Improving ASIC Design Schedule Estimates
Bob Eisenstadt, Principal Engineer, Alchip Technologies Inc.
Jim Bailey, Chief Operating Officer, Alchip Technologies Inc.
Application-specific IC (ASIC) design schedule estimates are
often inaccurate, which impacts projections of design costs,
product release dates and product revenues. Many ASIC
suppliers have program management databases that are used to
help estimate future ASIC design schedules. Most ASIC design
schedule estimates assume there is a strong correlation between time
to completion and design complexity, as measured by gate count,
memory bit count and clock frequency. An internal study of ASIC
design projects completed by a fabless ASIC supplier in 2008 has also
revealed a strong correlation between the time from final netlist to
Graphic Design System II (GDSII) release and the maturity of the
company that is providing the netlist. For example, it took almost
twice as long for Tier 3 companies' designs to progress from final
netlist acceptance to GDSII release than it did for designs of similar
complexity that were provided by Tier 1 companies. This article
will present project and schedule data, discuss reasons for Tier 1
versus Tier 3 schedule variations, and propose heuristic rules to help
improve schedule estimation.
The ASIC project schedule data presented in this article is based
on final netlist-to-GDSII database release for projects completed by a
single fabless ASIC supplier during 2008. The ASIC supplier's 2008
project database included 28 projects, of which 19 were from Tier 1
companies, four were from Tier 2 companies and five were from Tier
3 companies.
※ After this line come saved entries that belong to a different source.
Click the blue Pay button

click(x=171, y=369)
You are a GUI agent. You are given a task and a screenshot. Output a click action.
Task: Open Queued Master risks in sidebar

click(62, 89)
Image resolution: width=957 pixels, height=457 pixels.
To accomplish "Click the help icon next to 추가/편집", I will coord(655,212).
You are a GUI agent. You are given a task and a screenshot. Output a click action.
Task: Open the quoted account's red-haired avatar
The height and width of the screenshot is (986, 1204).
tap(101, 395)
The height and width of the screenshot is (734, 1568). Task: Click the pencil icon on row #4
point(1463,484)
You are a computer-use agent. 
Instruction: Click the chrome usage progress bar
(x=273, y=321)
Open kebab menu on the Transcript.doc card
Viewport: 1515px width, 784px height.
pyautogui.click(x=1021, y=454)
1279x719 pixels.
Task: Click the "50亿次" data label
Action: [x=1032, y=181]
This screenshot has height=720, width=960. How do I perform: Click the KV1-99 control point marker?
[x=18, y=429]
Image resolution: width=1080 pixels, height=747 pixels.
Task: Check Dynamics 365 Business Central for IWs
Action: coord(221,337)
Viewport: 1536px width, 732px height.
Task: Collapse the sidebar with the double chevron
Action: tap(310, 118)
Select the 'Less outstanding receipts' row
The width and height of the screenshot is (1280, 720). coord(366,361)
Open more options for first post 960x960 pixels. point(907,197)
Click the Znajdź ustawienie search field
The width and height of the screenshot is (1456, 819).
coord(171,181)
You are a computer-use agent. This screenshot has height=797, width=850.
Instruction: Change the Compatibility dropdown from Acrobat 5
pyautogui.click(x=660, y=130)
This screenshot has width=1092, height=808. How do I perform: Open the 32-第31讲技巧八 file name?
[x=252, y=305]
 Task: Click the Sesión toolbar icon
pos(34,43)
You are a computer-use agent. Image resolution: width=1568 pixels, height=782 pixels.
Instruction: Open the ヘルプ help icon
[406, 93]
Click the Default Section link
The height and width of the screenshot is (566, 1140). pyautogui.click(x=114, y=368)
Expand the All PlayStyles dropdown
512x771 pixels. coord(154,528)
Tier 1 companies are classified as large, well-established
companies with major divisions and/or product groups providing
and supporting multiple product lines of varying maturities. Tier 3
companies are classified as small start-up companies that are focused
on developing and introducing new technologies and products. Tier
2 companies lie somewhere between Tier 1 and Tier 3, in terms of
size, product maturity, product line breadth and so forth. Please refer
to Table 1, which provides design and schedule data that has been
averaged across companies in each tier.
Table 1. Time for Designs from Final Netlist to GDSII
| |
Number of Companies |
Process Technology |
Average Gate Count |
Average Frequency |
Average Bit Count |
Average Final
Netlist-to-GDSII Time |
| Tier 1 Projects |
19 |
65nm (10)
90nm (9) |
3.5 Million |
219MHz |
2.8Mbit |
31 Days |
| Tier 2 Projects |
4 |
90nm (3)
180nm (1) |
2.1 Million |
132MHz |
1.2Mbit |
45 Days |
| Tier 3 Projects |
5 |
90nm (4)
130nm (1) |
3.9 Million |
203MHz |
7.6Mbit |
61 Days |
The average final netlist acceptance-to-tapeout time for Tier 1,
Tier 2 and Tier 3 companies was 31 days, 45 days and 61 days,
respectively. The differences between Tier 1 and Tier 3 companies,
including schedule delays, are more pronounced than differences
involving Tier 2 companies. Therefore, this article will largely focus
on analysis and comparison of Tier 1 and Tier 3 companies, as their
differences are more instructive.
The data in Table 1 shows that design complexity, which is
largely based on average gate count, average memory bit count and
average clock frequency, is reasonably consistent across the different
company tiers. The average Tier 3 gate count is 11 percent higher
than the average Tier 1 gate count. If one assumes linear scaling, this
would account for about three days of additional schedule delay. The
average memory bit counts in Table 1 show substantial variation
across the different company tiers. However, memory instance
counts are relatively small, so memories have a large impact on the
floor plan and die area, but would only add a few more days to the
average Tier 3 schedule due to increased floor planning efforts and
tool run times. The average Tier 1 clock frequency is only 8 percent
greater than the average Tier 3 clock frequency, which is too small to
have a significant impact on design turn times. On average, Tier 1
designs use more advanced process nodes than Tier 3 designs. This
may result in minor increases in Tier 1 design cycle times due to
more extensive design verification requirements, and minor increases
in Tier 3 cycle times due to greater timing closure challenges with
older process nodes. Overall, the differences between average Tier 1
and Tier 3 designs are too small to explain the 30-day gap between
Tier 1 and Tier 3 final netlist-to-GDSII release times.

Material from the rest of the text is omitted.